Consider this excerpt from PL/Perl Functions and Arguments in the doc (and more specifically the last sentence):
Anything in a function argument that is not a reference is a string,
which is in the standard PostgreSQL external text representation for
the relevant data type. In the case of ordinary numeric or text types,
Perl will just do the right thing and the programmer will normally not
have to worry about it. However, in other cases the argument will need
to be converted into a form that is more usable in Perl. For example,
the decode_bytea function can be used to convert an argument of type
bytea into unescaped binary.
Similarly, values passed back to PostgreSQL must be in the external
text representation format. For example, the encode_bytea function can
be used to escape binary data for a return value of type bytea.

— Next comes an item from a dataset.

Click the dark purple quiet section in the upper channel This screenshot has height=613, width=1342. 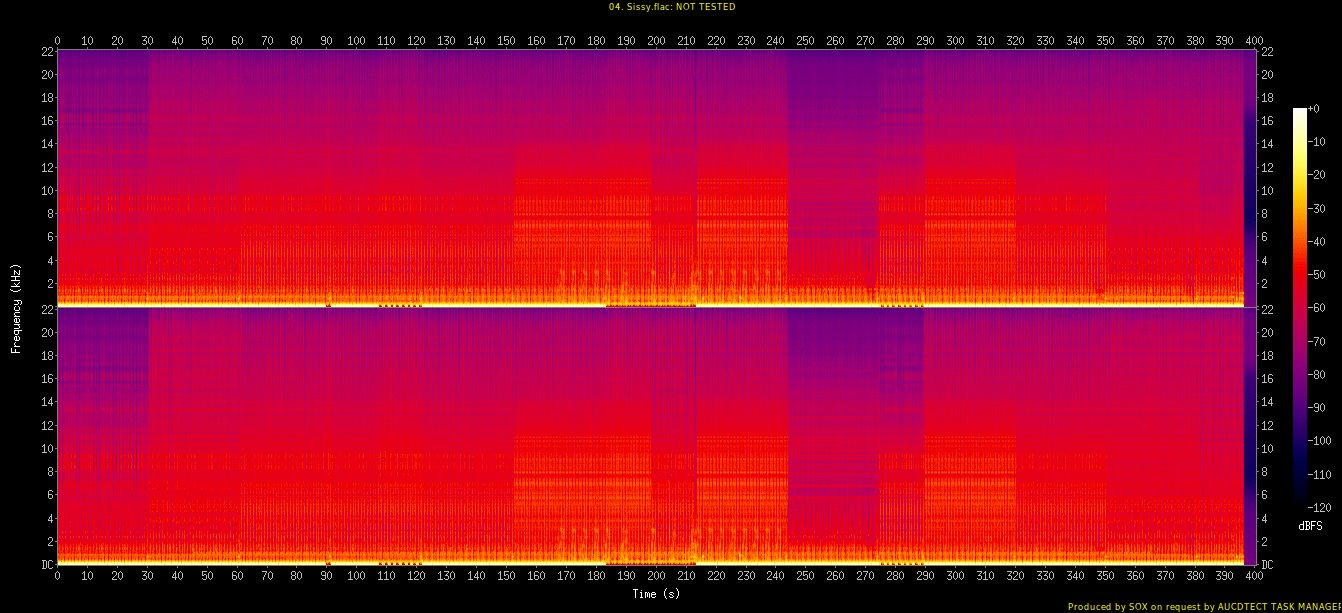(x=832, y=100)
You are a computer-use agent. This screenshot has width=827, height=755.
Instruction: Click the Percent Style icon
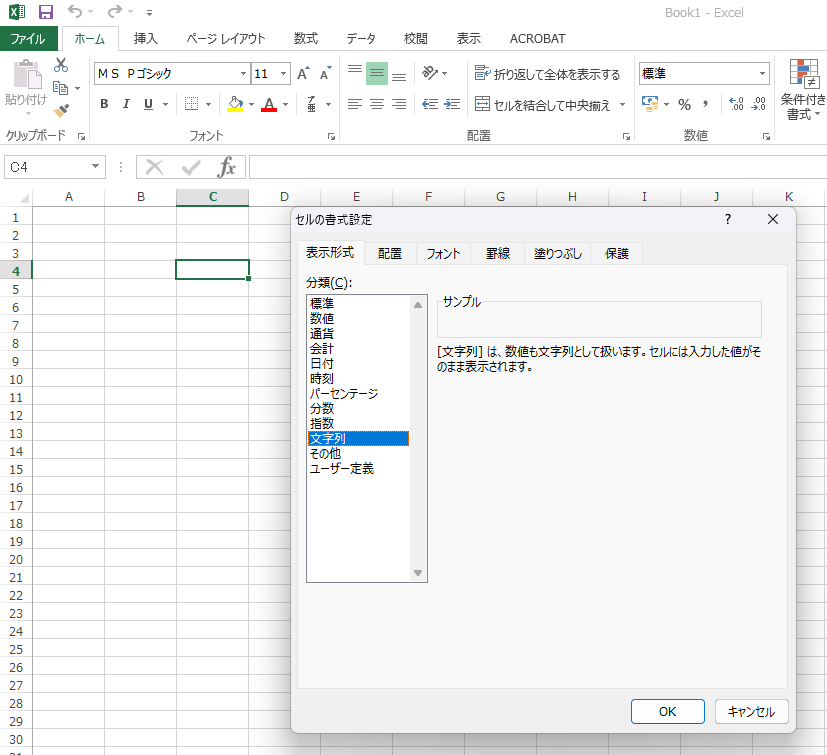684,104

According to this, you should do:
return encode_bytea($pdf->Finish());
and then the invalid input syntax for type bytea error would go away.
Returning base64
If returning base64, the function should normally be declared as RETURNS text and the report column should be text too. That would solve the problem of having these \012 sequences that look like a line feed (ASCII code=12 in octal) expressed in a bytea string literal with postgres escape format.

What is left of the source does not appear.